Back when I was in college, I wrote a summation of my political beliefs that pretty much was like this: “I am a liberal for those who drink at Starbucks, not those who protest it.” It was a reaction to the WTO protests at the time, where anti-trade rioters took to the streets of Seattle and left a memorable mark on a coffee shop that is ironically all but synonymous with liberalism.
Unfortunately, recent events cause me to formulate an update to this. “I am a liberal who is for coal miners’ healthcare, not a liberal who vote-shames those who need healthcare.”
Once upon a time, I was a dailyKos diaryist. That day has long since passed, but reading this post by Markos, which amounts to nothing more than a partisan tirade against the working poor, makes me ashamed of having ever associated with his website. Liberals are supposed to be for healthcare and pensions for everyone. Liberals are supposed to be for protecting those less fortunate. Liberals are supposed to be for labor unions. Liberals are supposed to be for doing the right thing, damn the consequences and damn who it benefits. Markos has abandoned liberalism in favor of political tribalism and I cannot stand by it. We liberals are better than that.
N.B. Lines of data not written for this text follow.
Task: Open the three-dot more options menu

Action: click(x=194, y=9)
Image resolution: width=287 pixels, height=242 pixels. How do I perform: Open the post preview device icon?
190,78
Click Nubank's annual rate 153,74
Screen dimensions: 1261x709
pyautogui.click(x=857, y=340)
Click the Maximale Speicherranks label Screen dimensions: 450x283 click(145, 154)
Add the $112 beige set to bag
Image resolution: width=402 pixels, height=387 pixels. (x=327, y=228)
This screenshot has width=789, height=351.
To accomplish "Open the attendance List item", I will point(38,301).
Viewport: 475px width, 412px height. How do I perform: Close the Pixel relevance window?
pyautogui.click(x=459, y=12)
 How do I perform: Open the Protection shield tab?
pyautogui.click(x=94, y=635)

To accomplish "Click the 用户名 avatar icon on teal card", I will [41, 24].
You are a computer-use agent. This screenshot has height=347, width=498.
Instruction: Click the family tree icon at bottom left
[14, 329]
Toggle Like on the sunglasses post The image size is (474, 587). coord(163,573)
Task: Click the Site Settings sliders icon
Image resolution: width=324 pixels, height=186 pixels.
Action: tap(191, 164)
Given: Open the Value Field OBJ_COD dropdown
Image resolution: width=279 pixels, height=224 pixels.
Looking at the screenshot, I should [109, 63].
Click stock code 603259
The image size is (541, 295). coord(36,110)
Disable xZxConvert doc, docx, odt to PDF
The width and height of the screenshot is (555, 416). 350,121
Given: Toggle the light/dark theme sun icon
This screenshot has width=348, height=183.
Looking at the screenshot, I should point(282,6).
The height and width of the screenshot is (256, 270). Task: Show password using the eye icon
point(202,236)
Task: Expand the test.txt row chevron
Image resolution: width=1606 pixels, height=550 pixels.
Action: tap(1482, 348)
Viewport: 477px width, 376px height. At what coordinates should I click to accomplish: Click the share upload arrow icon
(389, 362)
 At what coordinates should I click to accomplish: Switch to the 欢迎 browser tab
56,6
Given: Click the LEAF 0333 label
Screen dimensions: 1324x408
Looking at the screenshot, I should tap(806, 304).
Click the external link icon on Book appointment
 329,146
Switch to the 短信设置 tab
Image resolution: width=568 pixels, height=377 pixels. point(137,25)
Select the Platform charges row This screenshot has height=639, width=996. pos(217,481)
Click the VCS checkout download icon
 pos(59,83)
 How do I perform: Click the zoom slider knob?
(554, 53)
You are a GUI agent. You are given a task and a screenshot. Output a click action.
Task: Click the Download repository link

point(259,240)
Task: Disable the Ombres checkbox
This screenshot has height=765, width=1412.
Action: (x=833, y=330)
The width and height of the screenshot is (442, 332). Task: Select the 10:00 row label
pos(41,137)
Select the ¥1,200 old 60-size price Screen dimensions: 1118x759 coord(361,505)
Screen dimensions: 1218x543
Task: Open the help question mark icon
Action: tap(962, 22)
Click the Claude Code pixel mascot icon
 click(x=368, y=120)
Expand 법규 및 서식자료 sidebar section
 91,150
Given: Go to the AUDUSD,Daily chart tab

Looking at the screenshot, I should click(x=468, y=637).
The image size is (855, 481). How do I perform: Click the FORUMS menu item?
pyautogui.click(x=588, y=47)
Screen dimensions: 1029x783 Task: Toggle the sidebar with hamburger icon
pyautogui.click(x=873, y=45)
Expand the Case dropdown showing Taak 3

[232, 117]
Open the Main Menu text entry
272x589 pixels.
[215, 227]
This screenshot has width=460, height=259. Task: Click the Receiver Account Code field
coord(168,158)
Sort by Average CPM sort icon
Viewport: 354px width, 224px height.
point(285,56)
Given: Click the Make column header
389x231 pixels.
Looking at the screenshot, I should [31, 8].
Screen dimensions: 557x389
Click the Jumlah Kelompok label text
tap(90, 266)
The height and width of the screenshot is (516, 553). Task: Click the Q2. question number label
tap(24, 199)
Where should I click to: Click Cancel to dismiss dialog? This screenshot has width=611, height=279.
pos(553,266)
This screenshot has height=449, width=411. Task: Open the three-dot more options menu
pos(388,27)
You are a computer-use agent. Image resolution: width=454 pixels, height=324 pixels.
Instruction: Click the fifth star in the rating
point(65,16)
Jeff Stein at vox.com wrote a nice rejoinder to Markos. It’s worth your read.
Look, I get it. Coal is not great for the environment. This fight is not a high priority for the coastal elites or for the incoming Administration that opposes them. And rural whites as a whole, not just most coal miners, turned against a reasonable, well-qualified, if politically tone-deaf female candidate for President who won the popular vote but not in the right combination of state boundaries needed to win. It feels self-righteous to turn your back against people who turned against you. But you have to understand that many in those communities feel like the Democratic Party has turned its back on them. We shouldn’t be proving these voters right. We should be proving Mitch McConnell wrong for stonewalling on the 70-year promise to protect healthcare and pensions in the coalfields.
The image accompanying this article is very similar to one I took myself, just clearer. It’s taken from the Kentucky-Virginia border of a strip mine that laid waste to a mountaintop.